東京建物で「ウェルビーイング」専門組織発足 八重洲再開発事業でサービス展開目指す
住宅新報 2023年3月28日 号 4面

「ウェルビーイング向上因子」
東京建物は、心身などを良好な状態で維持する「ウェルビーイング」をまちづくりに実装する活動を本格化する。プロジェクトチーム「Well-being Lab.」(ウェルビーイングラボ)を発足。現在、同社が開発を進め、25年度の竣工を予定している「東京駅前八重洲一丁目東地区市街地再開発事業」において、オフィスワーカーのウェルビーイング向上を狙ったアプリによるサービスを展開する計画だ。

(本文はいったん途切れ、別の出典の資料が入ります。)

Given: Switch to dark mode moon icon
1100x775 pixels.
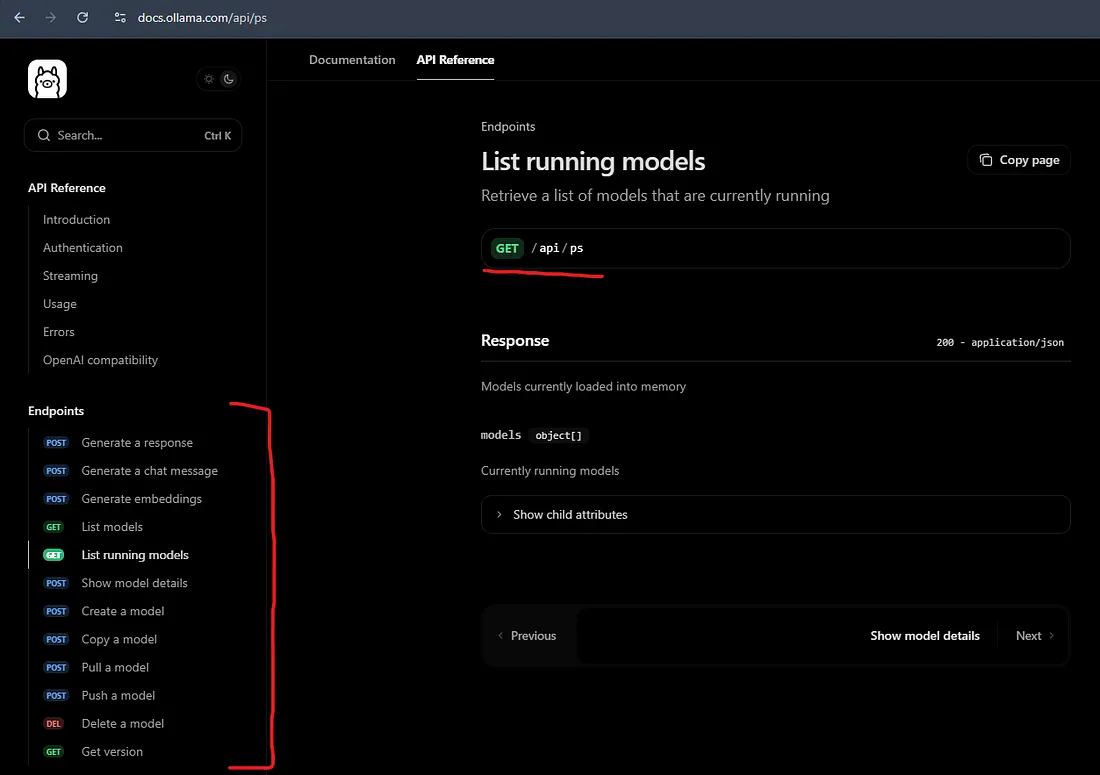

第1弾の施策として、ウェルビーイング研究の第一人者である予防医学研究者・石川善樹氏の監修により、首都圏で働くビジネスパーソン1万人に調査を実施。どのような行動や状況でウェルビーイングが向上したのかを分析して、20個の「ウェルビーイング向上因子」を特定した。これらの因子を抽出するためのツールとして、13個の設問に回答することにより個人の状態を可視化する「ウェルビーイングスコア」を開発し、スコアを測定できるサービスを実装する。同社では、アプリによる提供を想定している。
20因子に該当する各種サービスを提供し、テナントの入居者がウェルビーイングになれるオフィスを提供する。提供するサービスの具体化については検討中で、今年の秋頃にサービスの一部の発表を目指している。
「ウェルビーイングスコア」のツール自体はまだ検討中の段階だが、約2週間の中で13個の質問のうち1日1個の質問がランダムに出てくるようなツールを想定。利用者は毎日1個の質問に気軽に回答することで、直近2週間の自分のウェルビーイング度を認識することになる。例として、その前の2週間よりもウェルビーイング度が悪化している場合は自分にとって有効なウェルビーイングサービスを受ける、といった行動のきっかけとして利用することが可能になる。